A city like out of a picture book

Categories: Belgium Gent

Ghent is situated at the confluence of the Scheldt and Leie not far from Brussels and Antwerp. The Belgian city with about 248,000 inhabitants is world-famous for its medieval old town and offers numerous achritectonic and cultural highlights such as the Count's Castle, the Ghent Belfry, the St. Bavo Cathedral or the Blandinberg Book Tower.
Ghent - medieval cathedral© TTstudio / Fotolia

Rich through the cloth trade
The city developed through the cloth trade to one of the most important and largest cities in Europe. The flax and linen production as well as the trade and grain stacking rights in the port made Ghent one of the richest cities on the continent. After an economic decline, the city rose again towards the end of the 18th century due to early industrialisation.

A city like out of a picture book

Ghent inspires with great historical sights. The most famous is the Ghent Belfry. It dates from the 14th century and is a UNESCO World Heritage Site. The city centre can be admired on foot or during a boat trip through the numerous canals. There are fantastic views of the medieval mansions, the guild houses and other architectural highlights. The diversity of Ghent's architecture is unique. Especially in the evening, it looks stunningly beautiful in the light of the extensive city lighting. A total of over 9,800 buildings are on the list of listed buildings.

The silhouette of Ghent is dominated by the "three towers": These are the 95-metre high Ghent Belfry, the tower of the mighty St. Bavo Cathedral and the Scheldt Gothic-style Sint-Niklaaskerk of the Kornmarkt. The cathedral also houses the world-famous Ghent Altar, designed by Jan von Eyck. With its enigmatic and symbolic images revolving around the Lamb of God, it is one of the most complex sacred works of art of the Middle Ages.

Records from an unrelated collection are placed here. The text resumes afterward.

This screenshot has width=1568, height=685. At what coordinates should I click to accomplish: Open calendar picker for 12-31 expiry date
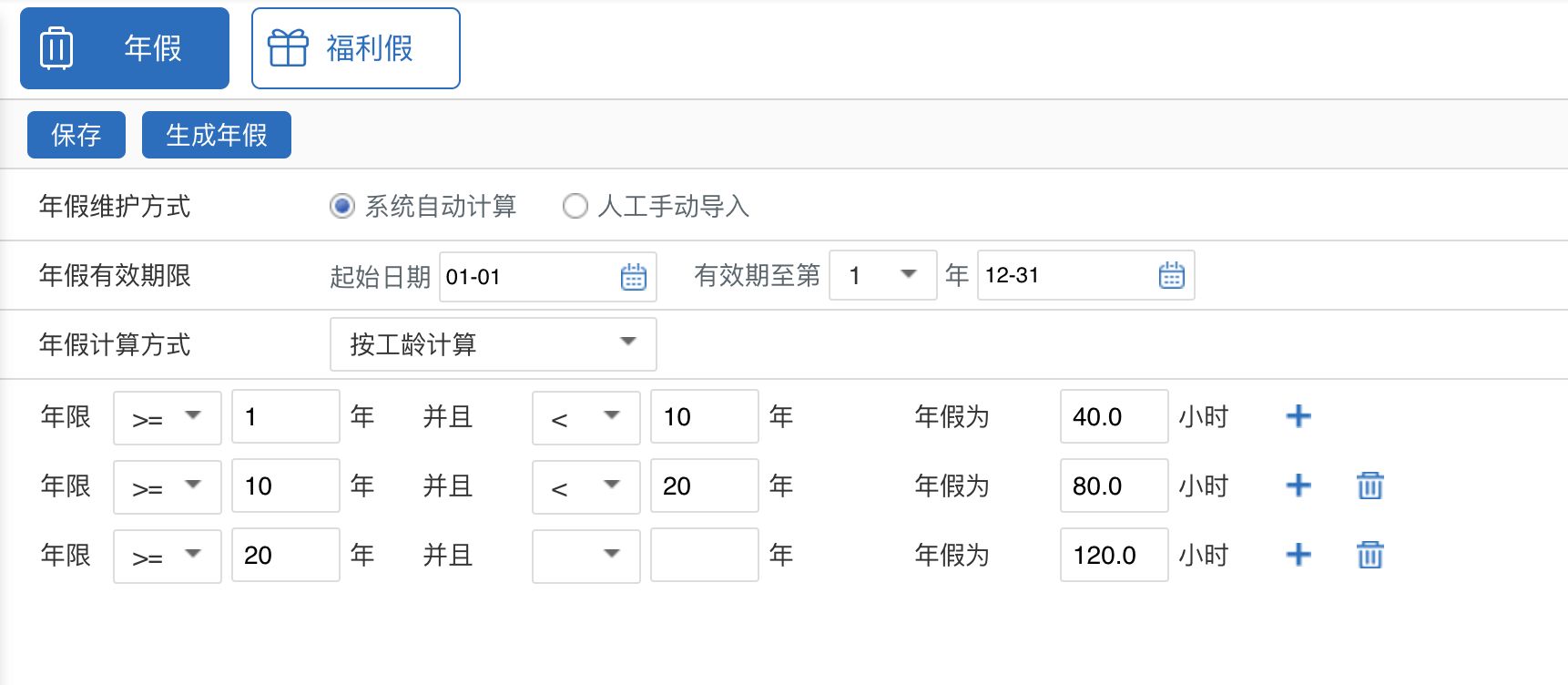(1171, 275)
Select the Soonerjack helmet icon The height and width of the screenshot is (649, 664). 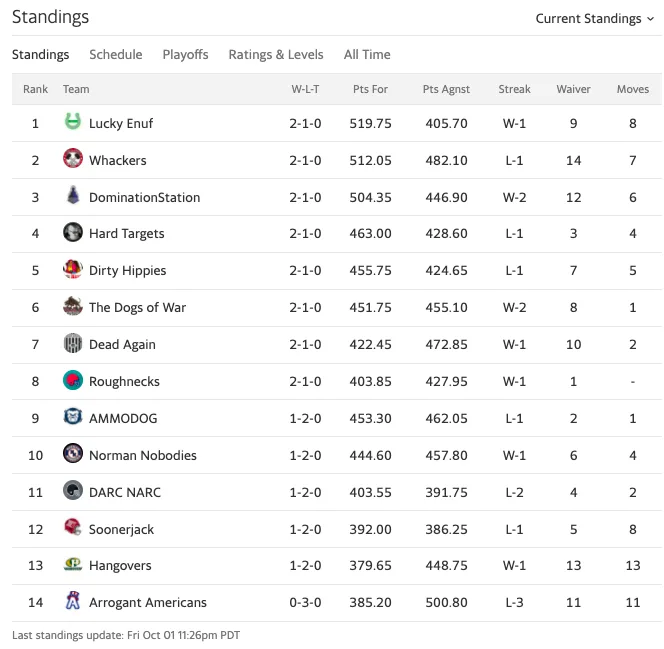73,527
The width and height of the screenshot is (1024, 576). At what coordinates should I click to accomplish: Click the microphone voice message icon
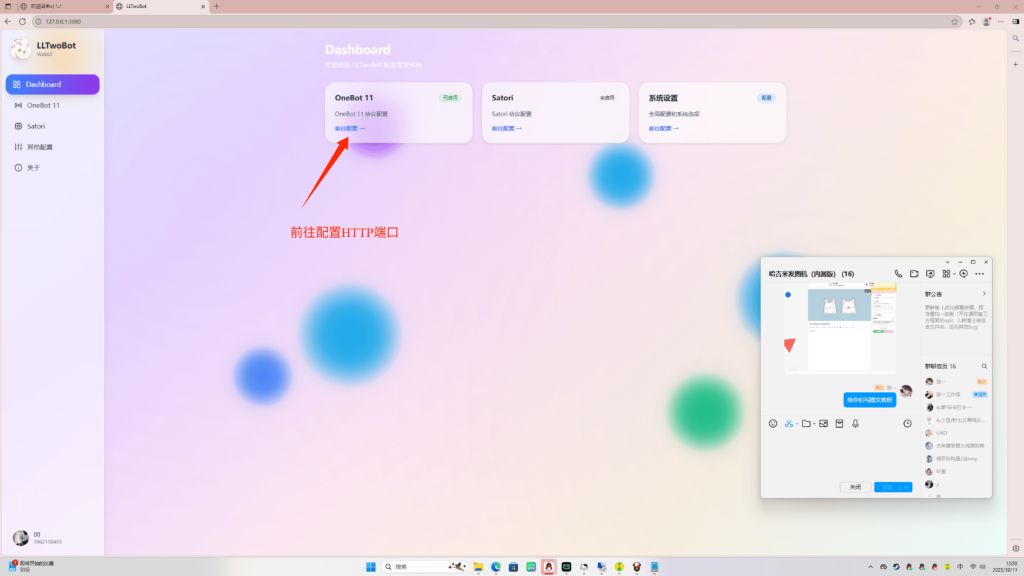pyautogui.click(x=855, y=423)
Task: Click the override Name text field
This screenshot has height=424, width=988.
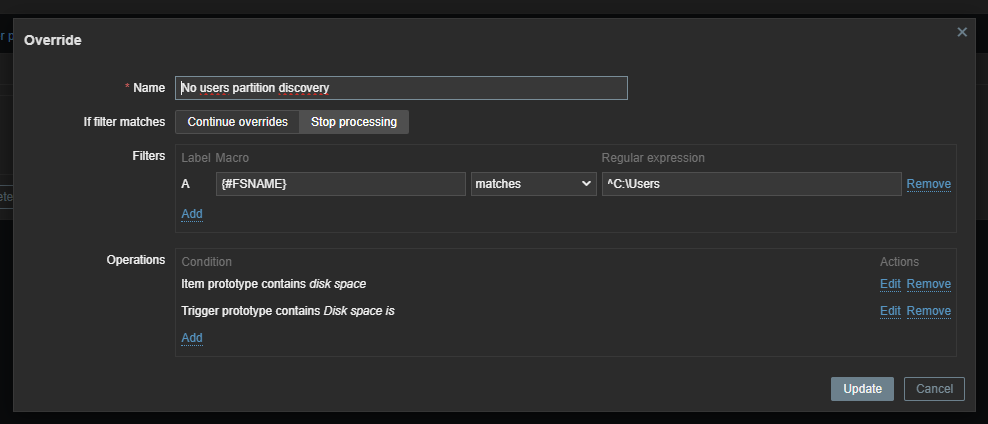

Since the 1930s there has been another tower: the Blandinberg Book Tower. It was designed by the architect Henry von de Velde. Not far from the Belfry is also the late Gothic Ghent City Hall. More recent are the Palace of Justice and the Ghent Opera House. In the old town you can find many magnificent houses of the wealthy Ghent cloth and linen merchants. They are located for example at the Graslei or the Korenlei. Among the most beautiful are the corn knife house and the old meat hall.

Remains of the old city wall are the Rabot, a lock gate, and Peperbus. A highlight like out of a picture book is the Grafenburg (Gravensteen). The castle of the Counts of Flanders is one of the largest and best preserved moated castles in Europe. The Vrijdag market is one of the most famous squares in Ghent. The weekly market takes place here on Fridays. After shopping, you can relax with a local beer in one of the pubs.

Surrounded by small alleys with playful house fronts, it is always worth a visit, even if you don't feel like shopping. The historic beguinage is also worth seeing. The Oud Sint-Elisabethbegijnhof, the Nieuw Sint-Elisabethbegijnhof and the Klein Begijnhof Onze-Lieve-Vrouw Ter Hoyen are on the Unesco World Heritage List along with the Belfry. One of the most important historical buildings in Ghent is also the 13th century Dominican monastery Het Pand.
Ghent - At dawn© TTstudio / Fotolia

Culinary delights

Ghent is not only an architectural pearl, the city is also known for its culinary delights. Whether it's delicious Belgian waffles, the famous French fries or the fine Belgian chocolates: Ghent is one of the most beautiful cities in the world next to Bruges.